# ESTRATTO SELEZIONATO:
/---

Borgo medievale appenninico a una dozzina di chilometri da Faenza, sito lungo la strada regionale 302 che da Faenza va verso Firenze, Brisighella è una autentica perla nel cuore dello spettacolare Parco regionale della Vena del Gesso. E di una particolare varietà di gesso cristallino, la traslucida selenite o pietra di luna (che è poi la lapis specularis con cui greci e romani, quando ancora era ignota la tecnica di fabbricazione del vetro, realizzavano finestre da cui filtrava una luce simile a quella della luna, “selène” in greco), sono costituiti i tre pinnacoli rocciosi, detti i Tre Colli, su cui sorgono le tre emergenze che dominano il paese dall'alto, due civili e una religiosa: la Torre dell'Orologio, la Rocca e il santuario del Monticino.

La Torre, costruita nel 1290 da Maghinardo de' Pagani (grande condottiero medioevale citato anche da Dante nella Divina Commedia e ritenuto il fondatore del paese) e rifatta nel 1850 (quando vi fu aggiunto l'orologio), ha una campana del 1408 che porta il nome di Astorgio III Manfredi, che un po' di anni dopo sarebbe stato signore di Faenza.

La Rocca, eretta nel 1310 da Francesco Manfredi, ha l'aspetto che le diedero nel 1466 Astorgio II Manfredi e qualche decennio più tardi i Veneziani, durante la loro breve dominazione, prima che Brisighella passasse allo Stato della Chiesa: due torri cilindriche, massicce mura, un cortile e cunicoli sotterranei.

Il santuario mariano fu eretto nel 1758 sul Monte Cozzolo, detto Calvario e poi Monticino, dove c'era l'oratorio in cui nel 1662 gli abitanti avevano trasferito un'immagine miracolosa in cotto di Maria con il Bambino, e che era venerata dal 1626 alle porte del paese. La sacra immagine è oggi in una nicchia al centro del coro: di piccole dimensioni, rappresenta la Vergine a mezza figura, vestita di tunica rossastra, cinta di fascia bianca e con un manto verde scuro sul capo. La Madre Santa stringe al seno e rimira il Bambino Gesù. L'immagine della Madonna fu cinta di corona d'oro nel 1934.

\---

# RECORD ELENCATI:
/---

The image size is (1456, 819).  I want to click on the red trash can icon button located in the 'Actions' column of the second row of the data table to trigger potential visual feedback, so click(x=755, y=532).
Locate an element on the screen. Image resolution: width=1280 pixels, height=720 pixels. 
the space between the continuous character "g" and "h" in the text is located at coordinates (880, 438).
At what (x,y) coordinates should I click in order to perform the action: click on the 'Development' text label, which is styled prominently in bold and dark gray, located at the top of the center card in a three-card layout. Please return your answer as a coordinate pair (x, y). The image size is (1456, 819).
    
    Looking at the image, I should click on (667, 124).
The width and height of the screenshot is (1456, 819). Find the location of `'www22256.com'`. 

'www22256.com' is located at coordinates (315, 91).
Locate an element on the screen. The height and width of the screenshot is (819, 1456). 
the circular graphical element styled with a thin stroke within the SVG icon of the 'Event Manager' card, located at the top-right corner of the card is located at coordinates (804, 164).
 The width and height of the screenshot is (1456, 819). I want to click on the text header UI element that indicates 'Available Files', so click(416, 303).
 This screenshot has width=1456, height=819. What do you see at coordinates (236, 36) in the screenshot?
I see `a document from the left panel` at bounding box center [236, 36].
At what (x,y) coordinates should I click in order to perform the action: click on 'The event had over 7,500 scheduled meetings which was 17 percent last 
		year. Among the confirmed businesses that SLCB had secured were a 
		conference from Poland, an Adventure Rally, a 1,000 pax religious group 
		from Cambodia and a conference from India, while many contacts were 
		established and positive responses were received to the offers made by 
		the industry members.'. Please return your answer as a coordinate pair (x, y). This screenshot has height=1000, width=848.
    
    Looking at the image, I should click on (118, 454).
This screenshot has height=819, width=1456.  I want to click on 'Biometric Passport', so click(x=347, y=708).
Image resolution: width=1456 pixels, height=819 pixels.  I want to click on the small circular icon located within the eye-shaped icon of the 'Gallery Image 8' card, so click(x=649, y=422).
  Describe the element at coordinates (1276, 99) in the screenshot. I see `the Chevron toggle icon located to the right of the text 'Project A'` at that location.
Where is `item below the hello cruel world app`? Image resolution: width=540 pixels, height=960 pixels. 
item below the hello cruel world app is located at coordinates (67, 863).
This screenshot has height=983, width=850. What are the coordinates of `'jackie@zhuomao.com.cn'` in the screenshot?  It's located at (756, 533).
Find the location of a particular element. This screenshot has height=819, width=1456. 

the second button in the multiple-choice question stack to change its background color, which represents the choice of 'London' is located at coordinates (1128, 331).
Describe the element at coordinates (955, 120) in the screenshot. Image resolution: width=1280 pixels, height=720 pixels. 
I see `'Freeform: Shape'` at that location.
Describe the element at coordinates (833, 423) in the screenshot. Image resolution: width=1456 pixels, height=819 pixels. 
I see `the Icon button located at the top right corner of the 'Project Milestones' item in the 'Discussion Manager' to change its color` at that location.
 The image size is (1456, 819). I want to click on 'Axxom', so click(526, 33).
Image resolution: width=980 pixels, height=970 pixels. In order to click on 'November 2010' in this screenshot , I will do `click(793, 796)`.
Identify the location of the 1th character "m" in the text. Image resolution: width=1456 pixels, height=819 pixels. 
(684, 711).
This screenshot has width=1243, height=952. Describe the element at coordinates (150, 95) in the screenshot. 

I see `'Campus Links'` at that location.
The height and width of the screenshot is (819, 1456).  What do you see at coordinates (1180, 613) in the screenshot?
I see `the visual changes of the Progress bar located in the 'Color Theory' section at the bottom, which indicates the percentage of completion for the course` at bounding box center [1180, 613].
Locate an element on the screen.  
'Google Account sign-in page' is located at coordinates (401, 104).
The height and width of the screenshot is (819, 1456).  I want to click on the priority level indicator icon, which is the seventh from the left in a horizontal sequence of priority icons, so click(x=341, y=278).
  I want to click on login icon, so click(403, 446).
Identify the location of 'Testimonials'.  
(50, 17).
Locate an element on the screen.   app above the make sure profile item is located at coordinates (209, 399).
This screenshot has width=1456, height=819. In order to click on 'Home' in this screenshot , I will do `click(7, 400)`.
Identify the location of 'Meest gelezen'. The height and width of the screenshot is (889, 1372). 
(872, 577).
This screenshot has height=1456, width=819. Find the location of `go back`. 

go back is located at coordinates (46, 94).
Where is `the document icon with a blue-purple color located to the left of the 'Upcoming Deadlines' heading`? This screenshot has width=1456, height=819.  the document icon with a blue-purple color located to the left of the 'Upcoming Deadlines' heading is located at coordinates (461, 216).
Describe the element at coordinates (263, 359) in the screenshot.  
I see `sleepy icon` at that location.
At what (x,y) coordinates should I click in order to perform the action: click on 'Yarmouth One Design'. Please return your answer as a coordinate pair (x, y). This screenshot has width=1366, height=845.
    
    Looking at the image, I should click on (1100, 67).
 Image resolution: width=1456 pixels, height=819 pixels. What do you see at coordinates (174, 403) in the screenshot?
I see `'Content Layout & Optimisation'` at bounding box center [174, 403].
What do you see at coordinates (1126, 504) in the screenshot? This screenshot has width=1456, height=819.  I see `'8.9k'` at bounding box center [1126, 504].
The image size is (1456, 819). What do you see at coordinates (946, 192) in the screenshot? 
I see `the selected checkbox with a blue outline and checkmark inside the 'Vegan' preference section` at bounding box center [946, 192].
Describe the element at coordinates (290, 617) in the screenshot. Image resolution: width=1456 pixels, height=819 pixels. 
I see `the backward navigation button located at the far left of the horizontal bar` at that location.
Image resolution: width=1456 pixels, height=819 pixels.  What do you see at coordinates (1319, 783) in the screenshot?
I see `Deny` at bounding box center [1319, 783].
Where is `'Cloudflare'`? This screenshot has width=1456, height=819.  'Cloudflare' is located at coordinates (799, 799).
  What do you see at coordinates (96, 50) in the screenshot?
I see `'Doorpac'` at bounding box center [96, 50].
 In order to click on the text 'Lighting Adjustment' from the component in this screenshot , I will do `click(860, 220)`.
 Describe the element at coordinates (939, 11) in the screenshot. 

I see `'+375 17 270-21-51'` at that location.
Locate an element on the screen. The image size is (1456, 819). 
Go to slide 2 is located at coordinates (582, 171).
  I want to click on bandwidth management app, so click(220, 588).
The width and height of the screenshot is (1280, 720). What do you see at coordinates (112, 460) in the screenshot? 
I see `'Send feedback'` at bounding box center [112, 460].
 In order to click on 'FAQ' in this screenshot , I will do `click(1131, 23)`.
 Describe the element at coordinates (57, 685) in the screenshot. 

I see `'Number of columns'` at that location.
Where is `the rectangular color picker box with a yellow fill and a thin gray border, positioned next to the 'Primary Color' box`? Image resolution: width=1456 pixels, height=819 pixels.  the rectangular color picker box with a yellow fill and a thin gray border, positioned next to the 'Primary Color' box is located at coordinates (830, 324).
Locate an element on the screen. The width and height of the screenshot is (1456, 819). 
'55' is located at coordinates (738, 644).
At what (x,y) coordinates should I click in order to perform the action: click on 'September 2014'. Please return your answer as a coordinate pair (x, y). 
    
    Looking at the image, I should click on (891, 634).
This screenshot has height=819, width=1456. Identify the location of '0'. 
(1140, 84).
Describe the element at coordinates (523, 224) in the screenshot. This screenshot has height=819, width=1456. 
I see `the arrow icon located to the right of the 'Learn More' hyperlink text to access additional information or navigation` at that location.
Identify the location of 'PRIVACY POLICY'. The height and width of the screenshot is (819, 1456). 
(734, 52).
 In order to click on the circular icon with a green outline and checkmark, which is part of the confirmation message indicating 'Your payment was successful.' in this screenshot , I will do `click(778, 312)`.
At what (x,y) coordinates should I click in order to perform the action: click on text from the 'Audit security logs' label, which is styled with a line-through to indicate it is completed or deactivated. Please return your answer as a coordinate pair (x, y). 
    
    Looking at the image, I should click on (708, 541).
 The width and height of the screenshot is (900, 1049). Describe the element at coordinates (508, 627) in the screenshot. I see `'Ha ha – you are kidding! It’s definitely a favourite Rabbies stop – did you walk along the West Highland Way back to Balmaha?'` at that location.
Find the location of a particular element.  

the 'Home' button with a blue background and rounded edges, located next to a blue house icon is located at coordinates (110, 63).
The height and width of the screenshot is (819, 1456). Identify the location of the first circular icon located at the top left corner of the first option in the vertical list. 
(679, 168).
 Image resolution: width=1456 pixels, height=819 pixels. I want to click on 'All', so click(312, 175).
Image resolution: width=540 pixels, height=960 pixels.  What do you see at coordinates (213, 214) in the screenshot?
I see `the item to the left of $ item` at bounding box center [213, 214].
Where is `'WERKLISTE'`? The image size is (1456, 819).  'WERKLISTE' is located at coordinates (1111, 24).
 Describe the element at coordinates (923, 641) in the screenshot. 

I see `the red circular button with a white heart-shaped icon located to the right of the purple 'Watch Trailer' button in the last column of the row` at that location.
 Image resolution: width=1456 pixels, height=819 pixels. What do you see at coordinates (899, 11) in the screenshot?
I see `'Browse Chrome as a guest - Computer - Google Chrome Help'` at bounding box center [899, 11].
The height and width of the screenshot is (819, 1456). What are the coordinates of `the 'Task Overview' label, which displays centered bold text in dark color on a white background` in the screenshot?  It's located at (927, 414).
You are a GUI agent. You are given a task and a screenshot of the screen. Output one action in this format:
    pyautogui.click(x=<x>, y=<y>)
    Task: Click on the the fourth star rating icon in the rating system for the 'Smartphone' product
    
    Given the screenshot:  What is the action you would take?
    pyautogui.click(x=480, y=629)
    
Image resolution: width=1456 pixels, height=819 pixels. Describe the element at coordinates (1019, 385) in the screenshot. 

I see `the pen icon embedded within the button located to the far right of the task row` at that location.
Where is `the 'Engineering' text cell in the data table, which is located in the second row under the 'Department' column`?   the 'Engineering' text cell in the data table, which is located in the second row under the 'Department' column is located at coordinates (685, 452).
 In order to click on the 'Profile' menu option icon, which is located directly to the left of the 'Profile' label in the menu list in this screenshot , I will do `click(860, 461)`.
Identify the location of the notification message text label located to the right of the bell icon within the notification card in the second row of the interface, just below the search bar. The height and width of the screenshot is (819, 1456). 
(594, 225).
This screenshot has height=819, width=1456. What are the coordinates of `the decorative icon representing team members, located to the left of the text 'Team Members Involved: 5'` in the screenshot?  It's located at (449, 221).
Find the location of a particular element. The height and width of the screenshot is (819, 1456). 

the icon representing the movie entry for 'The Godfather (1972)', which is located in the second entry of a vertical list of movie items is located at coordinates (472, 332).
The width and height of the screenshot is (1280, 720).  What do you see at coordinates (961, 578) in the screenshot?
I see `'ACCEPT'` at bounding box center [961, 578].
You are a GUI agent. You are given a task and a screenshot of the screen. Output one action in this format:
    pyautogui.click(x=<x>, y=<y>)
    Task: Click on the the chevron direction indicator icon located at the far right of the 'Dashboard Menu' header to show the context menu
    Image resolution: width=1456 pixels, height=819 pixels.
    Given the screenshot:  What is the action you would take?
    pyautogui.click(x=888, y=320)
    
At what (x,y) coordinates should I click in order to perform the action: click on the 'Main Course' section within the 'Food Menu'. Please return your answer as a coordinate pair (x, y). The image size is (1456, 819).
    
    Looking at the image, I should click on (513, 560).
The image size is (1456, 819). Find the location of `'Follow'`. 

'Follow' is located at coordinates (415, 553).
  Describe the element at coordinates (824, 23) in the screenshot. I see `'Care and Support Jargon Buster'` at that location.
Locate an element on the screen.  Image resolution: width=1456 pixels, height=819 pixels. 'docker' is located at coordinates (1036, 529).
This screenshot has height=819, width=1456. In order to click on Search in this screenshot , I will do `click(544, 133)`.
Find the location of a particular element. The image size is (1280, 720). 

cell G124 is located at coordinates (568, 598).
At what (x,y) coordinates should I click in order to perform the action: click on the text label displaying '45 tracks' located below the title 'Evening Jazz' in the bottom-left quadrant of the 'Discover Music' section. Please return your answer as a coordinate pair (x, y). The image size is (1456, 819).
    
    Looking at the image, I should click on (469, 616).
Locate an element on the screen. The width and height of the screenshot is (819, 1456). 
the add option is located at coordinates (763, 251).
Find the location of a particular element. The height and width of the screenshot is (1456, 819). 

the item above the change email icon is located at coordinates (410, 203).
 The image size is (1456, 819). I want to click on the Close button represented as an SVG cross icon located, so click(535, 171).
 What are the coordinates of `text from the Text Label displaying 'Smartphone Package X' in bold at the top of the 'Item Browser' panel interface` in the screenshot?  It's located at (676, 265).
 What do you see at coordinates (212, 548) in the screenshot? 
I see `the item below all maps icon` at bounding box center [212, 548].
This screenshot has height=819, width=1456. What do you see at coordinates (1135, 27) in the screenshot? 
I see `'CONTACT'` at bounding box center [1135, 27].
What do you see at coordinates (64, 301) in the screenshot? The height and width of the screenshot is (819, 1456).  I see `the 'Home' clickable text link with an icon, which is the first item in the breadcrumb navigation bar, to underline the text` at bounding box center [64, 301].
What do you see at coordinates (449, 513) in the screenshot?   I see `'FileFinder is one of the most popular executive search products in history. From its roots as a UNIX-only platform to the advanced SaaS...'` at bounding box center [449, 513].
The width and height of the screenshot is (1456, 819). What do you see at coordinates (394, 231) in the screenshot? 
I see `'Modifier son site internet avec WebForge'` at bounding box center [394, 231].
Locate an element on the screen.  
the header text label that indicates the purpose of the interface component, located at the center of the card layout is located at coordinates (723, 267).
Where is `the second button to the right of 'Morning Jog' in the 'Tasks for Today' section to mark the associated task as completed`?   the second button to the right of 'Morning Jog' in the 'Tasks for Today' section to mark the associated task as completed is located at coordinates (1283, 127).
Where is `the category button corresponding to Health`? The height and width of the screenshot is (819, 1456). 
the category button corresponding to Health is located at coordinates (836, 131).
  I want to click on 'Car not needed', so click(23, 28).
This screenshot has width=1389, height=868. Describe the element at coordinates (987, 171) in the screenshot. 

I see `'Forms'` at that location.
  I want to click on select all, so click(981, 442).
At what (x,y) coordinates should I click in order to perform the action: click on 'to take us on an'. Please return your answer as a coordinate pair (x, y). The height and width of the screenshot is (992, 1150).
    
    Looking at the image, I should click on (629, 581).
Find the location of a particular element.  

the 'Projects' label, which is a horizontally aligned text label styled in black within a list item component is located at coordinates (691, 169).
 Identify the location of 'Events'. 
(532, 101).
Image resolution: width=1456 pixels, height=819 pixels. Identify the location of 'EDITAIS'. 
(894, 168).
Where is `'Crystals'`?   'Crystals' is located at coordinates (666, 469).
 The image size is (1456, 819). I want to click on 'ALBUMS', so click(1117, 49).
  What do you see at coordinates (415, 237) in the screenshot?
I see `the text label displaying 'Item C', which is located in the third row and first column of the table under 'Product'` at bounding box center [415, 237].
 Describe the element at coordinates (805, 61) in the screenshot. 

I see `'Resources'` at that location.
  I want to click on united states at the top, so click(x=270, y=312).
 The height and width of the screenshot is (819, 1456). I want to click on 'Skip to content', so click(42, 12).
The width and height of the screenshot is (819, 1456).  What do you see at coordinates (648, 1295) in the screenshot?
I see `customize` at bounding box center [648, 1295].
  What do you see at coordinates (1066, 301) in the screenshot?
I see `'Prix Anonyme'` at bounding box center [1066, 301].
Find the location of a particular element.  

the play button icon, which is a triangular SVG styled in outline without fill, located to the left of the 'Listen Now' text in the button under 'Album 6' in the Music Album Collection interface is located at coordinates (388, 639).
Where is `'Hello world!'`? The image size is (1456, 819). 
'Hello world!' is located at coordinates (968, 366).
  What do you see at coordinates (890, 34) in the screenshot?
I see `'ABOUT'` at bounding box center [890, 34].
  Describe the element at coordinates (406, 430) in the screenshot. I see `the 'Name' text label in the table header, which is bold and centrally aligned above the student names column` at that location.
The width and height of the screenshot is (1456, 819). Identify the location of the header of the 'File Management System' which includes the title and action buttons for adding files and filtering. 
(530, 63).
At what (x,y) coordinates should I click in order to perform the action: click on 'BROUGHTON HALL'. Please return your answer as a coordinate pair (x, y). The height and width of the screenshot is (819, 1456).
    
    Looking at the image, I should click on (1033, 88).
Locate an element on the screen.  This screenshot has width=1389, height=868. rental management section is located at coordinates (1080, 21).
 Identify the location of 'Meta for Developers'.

\---

# OBIETTIVO DELL'ESERCIZIO:
Indica se ognuna di queste affermazioni concorda con il testo su Brisighella, rispondendo sì o no e citando alla lettera le parole che lo decidono.
1. La Torre dell'Orologio fu costruita nel 1290.
2. La Rocca fu eretta da Astorgio II Manfredi.
3. L'immagine della Madonna fu cinta di corona d'oro nel 1662.
Per rispondere usa soltanto il testo su Brisighella.

# ESITO DEL COMPITO:
1. Sì: "La Torre, costruita nel 1290 da Maghinardo de' Pagani".
2. No: "La Rocca, eretta nel 1310 da Francesco Manfredi".
3. No: "L'immagine della Madonna fu cinta di corona d'oro nel 1934".